Risk-Adjusted Performance

13 of 100

 
Weak
 
Strong
Good
Compared to the overall equity markets, risk-adjusted returns on investments in CareCloud are ranked lower than 13 (%) of all global equities and portfolios over the last 90 days. Even with relatively inconsistent fundamental indicators, CareCloud reported solid returns over the last few months and may actually be approaching a breakup point.

FAT Brands and CareCloud Volatility Contrast

   Predicted Return Density   
       Returns  

Pair Trading with FAT Brands and CareCloud

The main advantage of trading using opposite FAT Brands and CareCloud positions is that it hedges away some unsystematic risk. Because of two separate transactions, even if FAT Brands position performs unexpectedly, CareCloud can make up some of the losses. Pair trading also minimizes risk from directional movements in the market.
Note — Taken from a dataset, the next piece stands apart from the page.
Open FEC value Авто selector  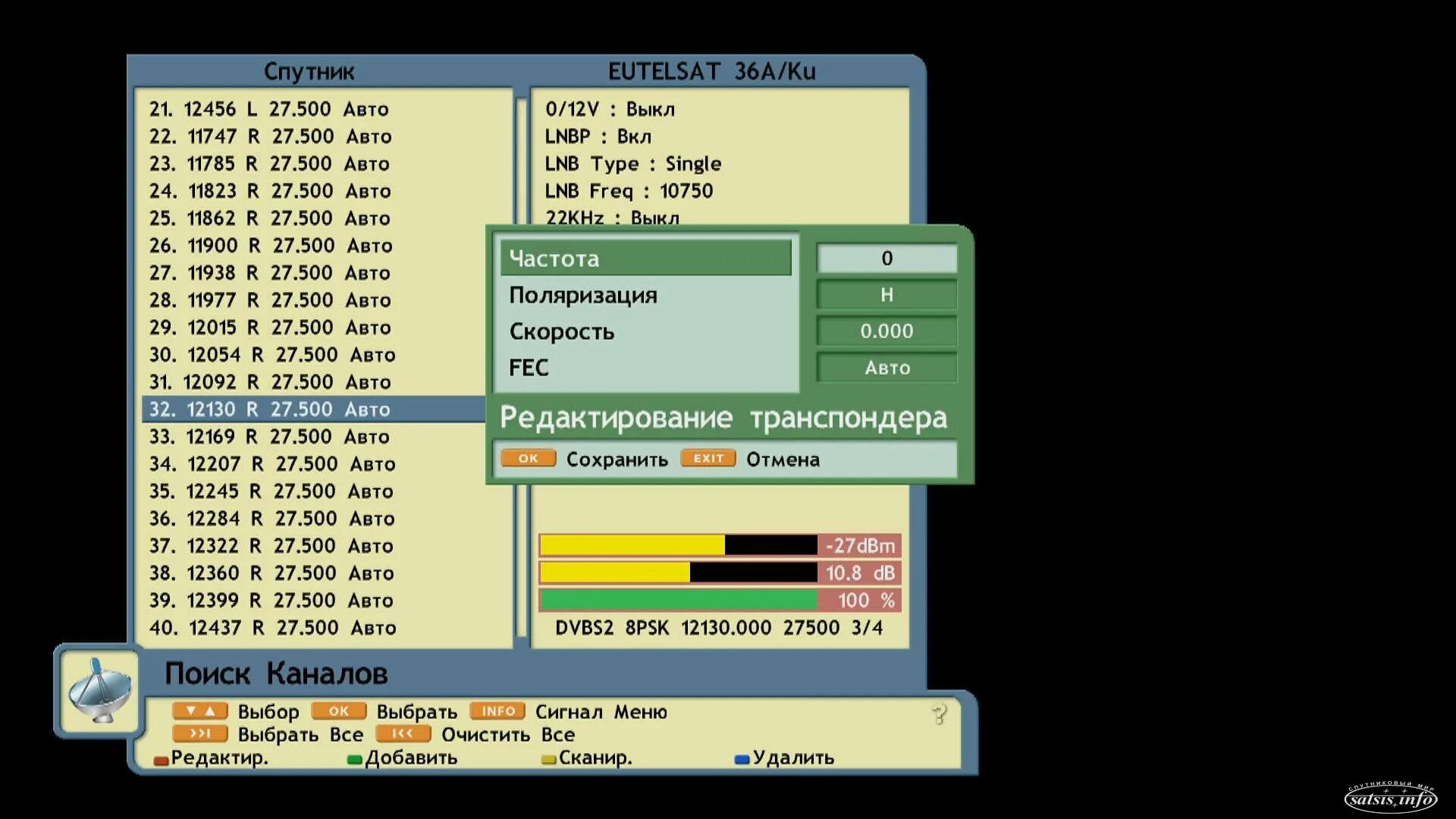(x=886, y=368)
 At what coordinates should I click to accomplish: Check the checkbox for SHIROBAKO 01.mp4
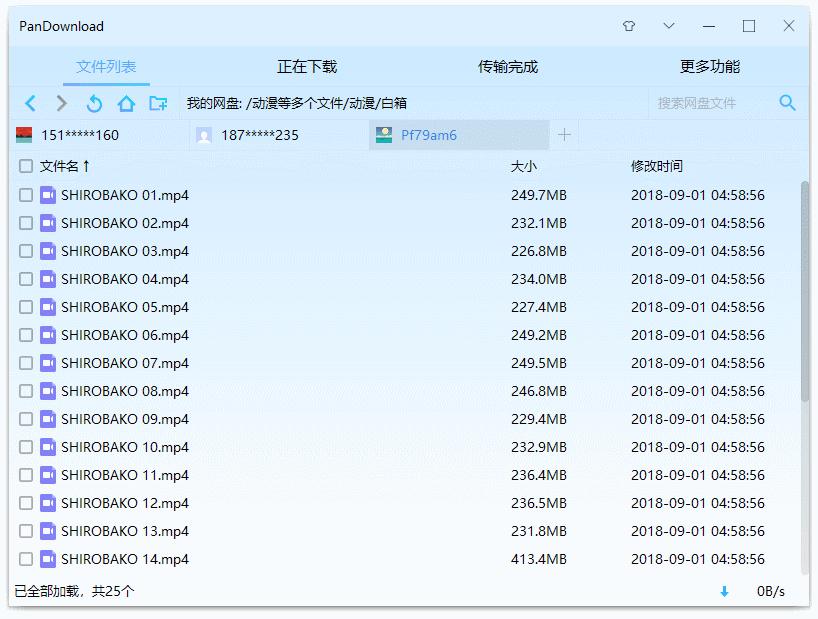point(25,195)
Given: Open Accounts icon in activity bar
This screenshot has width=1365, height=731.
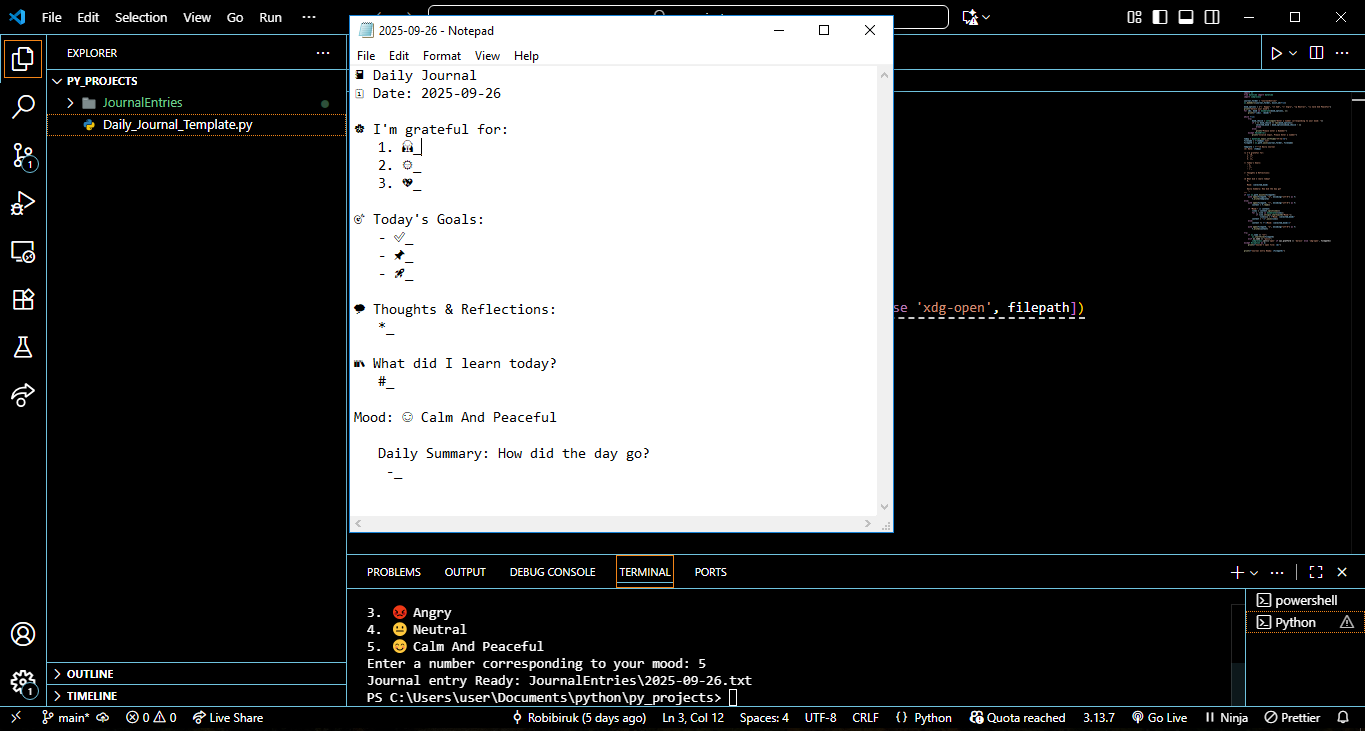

For example, if an entire industry or sector drops because of unexpected headlines, the short position in CareCloud will offset losses from the drop in CareCloud's long position.
The idea behind FAT Brands and CareCloud pairs trading is to make the combined position market-neutral, meaning the overall market's direction will not affect its win or loss (or potential downside or upside). This can be achieved by designing a pairs trade with two highly correlated stocks or equities that operate in a similar space or sector, making it possible to obtain profits through simple and relatively low-risk investment.
Check out your portfolio center.
Note that this page's information should be used as a complementary analysis to find the right mix of equity instruments to add to your existing portfolios or create a brand new portfolio. You can also try the Money Managers module to screen money managers from public funds and ETFs managed around the world.